Rédigé par Maître ANTONA TRAVERSI Raphaële, Avocat associé et Monsieur Gwénolé LEFUR, Élève-avocat au Cabinet Coudray UrbanLaw
Par deux jugements du 15 octobre 2024, le Tribunal administratif de Bastia rappelle l’équilibre entre pouvoirs de police du maire et droit de propriété.
Le Tribunal administratif de Bastia était saisi de deux recours en annulation contre deux arrêtés du 24 octobre 2022 du préfet de la Corse-du-Sud palliant la carence du Maire de Bonifacio dans la mise en œuvre de ses pouvoirs de police en matière de prévention des accidents naturels (L. 2212-2, 5° du Code général des collectivités territoriales).
Ces arrêtés ordonnaient l’évacuation avec interdiction d’habiter de deux immeubles situés dans le secteur de la falaise de la citadelle de Bonifacio.
Le préfet s’était appuyé sur un rapport conjoint du CEREMA, de l’INERIS et du BRGM évaluant l’aléa d’effondrement de la falaise et recommandant des mesures de gestion de ce risque.
Selon ce rapport, les immeubles concernés se trouvaient dans une zone d’aléa de risque fort avec une probabilité d’effondrement de la falaise de 100 ans. Il préconisait plusieurs mesures pour réduire les enjeux humains dont notamment la réalisation d’études complémentaires de la temporalité de l’aléa et de la structure des bâtiments, la mise en œuvre de mesures de confortement du bâti, l’interdiction de toute extension ou nouvelle construction, …

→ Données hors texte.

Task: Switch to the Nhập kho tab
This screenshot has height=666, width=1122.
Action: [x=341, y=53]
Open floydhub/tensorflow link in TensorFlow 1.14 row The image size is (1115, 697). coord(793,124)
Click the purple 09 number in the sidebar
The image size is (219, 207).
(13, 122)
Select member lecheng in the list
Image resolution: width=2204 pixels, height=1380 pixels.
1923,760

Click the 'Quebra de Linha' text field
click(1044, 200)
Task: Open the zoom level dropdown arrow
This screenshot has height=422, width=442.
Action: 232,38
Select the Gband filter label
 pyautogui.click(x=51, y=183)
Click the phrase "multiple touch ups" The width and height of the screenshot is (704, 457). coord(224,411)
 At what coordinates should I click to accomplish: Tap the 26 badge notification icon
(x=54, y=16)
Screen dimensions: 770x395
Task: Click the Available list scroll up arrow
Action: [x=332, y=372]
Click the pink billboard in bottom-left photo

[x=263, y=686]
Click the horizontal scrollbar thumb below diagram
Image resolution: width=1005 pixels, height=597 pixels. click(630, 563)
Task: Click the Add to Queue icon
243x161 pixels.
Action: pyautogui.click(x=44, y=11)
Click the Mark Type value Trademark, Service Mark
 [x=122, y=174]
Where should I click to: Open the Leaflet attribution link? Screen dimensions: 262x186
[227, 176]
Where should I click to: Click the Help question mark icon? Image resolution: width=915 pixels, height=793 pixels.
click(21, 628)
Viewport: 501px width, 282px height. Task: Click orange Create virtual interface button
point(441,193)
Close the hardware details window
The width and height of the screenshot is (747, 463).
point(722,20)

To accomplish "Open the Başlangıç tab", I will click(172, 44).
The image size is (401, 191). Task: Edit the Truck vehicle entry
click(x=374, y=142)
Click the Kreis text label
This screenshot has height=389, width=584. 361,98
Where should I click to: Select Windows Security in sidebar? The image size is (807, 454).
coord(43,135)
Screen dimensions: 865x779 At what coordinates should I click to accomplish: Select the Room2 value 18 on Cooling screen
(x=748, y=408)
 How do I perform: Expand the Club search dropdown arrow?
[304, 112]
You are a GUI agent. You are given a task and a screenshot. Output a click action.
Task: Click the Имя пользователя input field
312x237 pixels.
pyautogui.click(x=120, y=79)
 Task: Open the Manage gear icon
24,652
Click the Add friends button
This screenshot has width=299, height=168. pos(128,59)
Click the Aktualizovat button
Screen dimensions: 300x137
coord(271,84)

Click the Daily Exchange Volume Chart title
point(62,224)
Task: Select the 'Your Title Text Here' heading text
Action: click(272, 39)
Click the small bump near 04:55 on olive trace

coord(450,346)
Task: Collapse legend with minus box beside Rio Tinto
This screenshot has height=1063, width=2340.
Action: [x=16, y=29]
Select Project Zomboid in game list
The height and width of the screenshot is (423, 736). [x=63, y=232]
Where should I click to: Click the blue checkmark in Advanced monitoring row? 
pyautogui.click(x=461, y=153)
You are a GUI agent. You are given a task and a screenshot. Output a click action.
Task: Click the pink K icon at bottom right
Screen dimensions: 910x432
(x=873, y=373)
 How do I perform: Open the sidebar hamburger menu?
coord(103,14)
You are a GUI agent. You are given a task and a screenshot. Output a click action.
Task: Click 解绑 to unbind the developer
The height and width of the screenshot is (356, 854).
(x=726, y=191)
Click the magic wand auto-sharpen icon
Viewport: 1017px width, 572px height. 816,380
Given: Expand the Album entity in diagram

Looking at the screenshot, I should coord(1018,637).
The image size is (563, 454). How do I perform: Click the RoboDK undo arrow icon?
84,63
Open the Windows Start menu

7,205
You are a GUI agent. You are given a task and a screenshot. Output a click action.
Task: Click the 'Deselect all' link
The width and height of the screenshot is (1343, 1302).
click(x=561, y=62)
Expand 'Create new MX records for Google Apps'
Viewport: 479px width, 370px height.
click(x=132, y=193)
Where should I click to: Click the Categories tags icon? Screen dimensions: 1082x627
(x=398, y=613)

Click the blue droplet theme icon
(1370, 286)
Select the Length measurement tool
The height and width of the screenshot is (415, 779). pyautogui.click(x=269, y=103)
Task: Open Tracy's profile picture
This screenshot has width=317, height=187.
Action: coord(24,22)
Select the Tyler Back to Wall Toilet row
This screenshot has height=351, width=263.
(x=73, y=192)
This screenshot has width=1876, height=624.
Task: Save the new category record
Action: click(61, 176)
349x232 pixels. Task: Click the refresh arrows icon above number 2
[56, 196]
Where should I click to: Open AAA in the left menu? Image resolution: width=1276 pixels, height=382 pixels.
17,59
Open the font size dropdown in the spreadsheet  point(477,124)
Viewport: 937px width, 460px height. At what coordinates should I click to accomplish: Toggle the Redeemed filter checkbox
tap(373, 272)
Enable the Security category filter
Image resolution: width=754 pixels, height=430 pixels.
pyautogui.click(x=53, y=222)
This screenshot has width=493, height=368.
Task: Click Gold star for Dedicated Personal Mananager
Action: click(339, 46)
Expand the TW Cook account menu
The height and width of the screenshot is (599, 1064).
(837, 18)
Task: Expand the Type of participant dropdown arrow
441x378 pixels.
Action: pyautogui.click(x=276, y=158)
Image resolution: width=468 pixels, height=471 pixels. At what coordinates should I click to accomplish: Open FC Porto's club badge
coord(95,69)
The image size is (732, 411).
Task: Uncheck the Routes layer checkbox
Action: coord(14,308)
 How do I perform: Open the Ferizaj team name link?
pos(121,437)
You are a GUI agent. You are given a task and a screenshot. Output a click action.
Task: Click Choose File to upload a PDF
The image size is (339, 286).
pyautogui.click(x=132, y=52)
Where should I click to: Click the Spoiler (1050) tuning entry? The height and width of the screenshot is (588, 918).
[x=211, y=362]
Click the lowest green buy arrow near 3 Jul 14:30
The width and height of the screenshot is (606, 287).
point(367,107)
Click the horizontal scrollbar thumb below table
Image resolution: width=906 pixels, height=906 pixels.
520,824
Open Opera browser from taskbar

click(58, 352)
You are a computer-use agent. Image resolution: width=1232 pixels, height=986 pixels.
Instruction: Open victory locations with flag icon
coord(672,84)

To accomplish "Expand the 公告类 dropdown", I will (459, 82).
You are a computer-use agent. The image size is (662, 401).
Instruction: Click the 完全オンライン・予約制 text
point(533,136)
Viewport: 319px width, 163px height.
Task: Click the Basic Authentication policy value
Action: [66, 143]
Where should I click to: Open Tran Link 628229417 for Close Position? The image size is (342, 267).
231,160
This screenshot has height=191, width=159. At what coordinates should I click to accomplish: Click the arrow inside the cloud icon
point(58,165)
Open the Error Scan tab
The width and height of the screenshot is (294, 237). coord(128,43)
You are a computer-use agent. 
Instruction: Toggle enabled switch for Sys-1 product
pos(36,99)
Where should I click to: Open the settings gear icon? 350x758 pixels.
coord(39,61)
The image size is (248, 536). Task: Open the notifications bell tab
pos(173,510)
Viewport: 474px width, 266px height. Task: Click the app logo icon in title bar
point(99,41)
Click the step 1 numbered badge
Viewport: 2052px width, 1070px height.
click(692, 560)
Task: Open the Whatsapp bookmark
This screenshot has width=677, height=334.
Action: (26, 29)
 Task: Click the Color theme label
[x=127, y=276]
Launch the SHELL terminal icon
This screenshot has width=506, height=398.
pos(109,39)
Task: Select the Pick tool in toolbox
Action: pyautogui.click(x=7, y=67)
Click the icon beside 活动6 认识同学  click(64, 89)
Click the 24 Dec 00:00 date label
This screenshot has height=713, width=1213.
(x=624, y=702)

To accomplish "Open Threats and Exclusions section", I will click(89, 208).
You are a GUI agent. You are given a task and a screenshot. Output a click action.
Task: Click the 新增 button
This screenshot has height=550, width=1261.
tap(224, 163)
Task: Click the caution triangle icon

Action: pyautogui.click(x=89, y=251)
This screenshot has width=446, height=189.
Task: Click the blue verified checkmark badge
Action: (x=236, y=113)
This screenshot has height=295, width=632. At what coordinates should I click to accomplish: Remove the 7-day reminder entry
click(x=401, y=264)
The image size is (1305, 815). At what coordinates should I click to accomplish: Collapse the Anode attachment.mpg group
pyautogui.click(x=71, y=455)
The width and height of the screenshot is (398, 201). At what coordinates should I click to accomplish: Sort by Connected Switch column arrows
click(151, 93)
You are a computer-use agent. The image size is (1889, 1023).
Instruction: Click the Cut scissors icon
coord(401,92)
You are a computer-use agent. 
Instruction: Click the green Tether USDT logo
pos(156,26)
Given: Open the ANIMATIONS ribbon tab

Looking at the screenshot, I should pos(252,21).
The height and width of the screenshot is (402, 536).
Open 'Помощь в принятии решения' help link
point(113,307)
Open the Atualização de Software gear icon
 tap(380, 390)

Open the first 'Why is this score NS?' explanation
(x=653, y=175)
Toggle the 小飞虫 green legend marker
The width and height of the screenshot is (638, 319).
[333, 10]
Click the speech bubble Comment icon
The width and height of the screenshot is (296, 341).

Le préfet en interdisant l’occupation des immeubles avait ainsi pris des mesures bien plus fortes et attentatoires au droit de propriété que celles préconisées par le rapport.
Le Tribunal administratif de Bastia, saisi par les propriétaires des immeubles concernés a jugé que les mesures édictées n’étaient pas strictement proportionnées à leur nécessité, appliquant ainsi le contrôle classique de proportionnalité des mesures de police administrative (CE, 19 mai 1933, Benjamin).
Dans ces jugements, le Tribunal rappelle dans un premier temps que les pouvoirs de police administrative du maire, ou le préfet s’y substituant, ne lui permettent de prendre que des mesures temporaires ou limitées en matière de prévention ou de sauvegarde. Il ne peut donc pas sur le fondement des articles L. 2212-2 et L. 2212-4 du code général des collectivités territoriales prendre une mesure permanente et définitive privant le propriétaire de l’immeuble de l’usage de son bien en interdisant toute occupation de celui-ci dans l’attente d’une éventuelle acquisition amiable par la commune.
Le Tribunal a ensuite jugé que les mesures de privation des propriétaires de l’immeuble de l’usage de leur bien, en interdisant toute occupation, constituent des mesures permanentes et définitives contraires auxdits articles L. 2212-2 et L. 2212-4 du Code général des collectivités territoriales et non strictement proportionnée à leur nécessité.
L’annulation des deux arrêtés a donc été prononcée.
Il sera souligné que si Tribunal affirme fermement que le maire ne peut pas prendre une mesure permanente et définitive, il tient tout de même compte, dans son appréciation de la proportionnalité de la mesure, du fait que le rapport sur lequel le préfet s’est appuyé recommandait des mesures moins restrictives que cette interdiction permanente et définitive.
Ces décisions sont à prendre en considération dans le cadre juridique du phénomène du recul du trait de côte.
TA Bastia, 15 octobre 2024, Préfet de la Corse-du-Sud, n°2300494 et 2201607.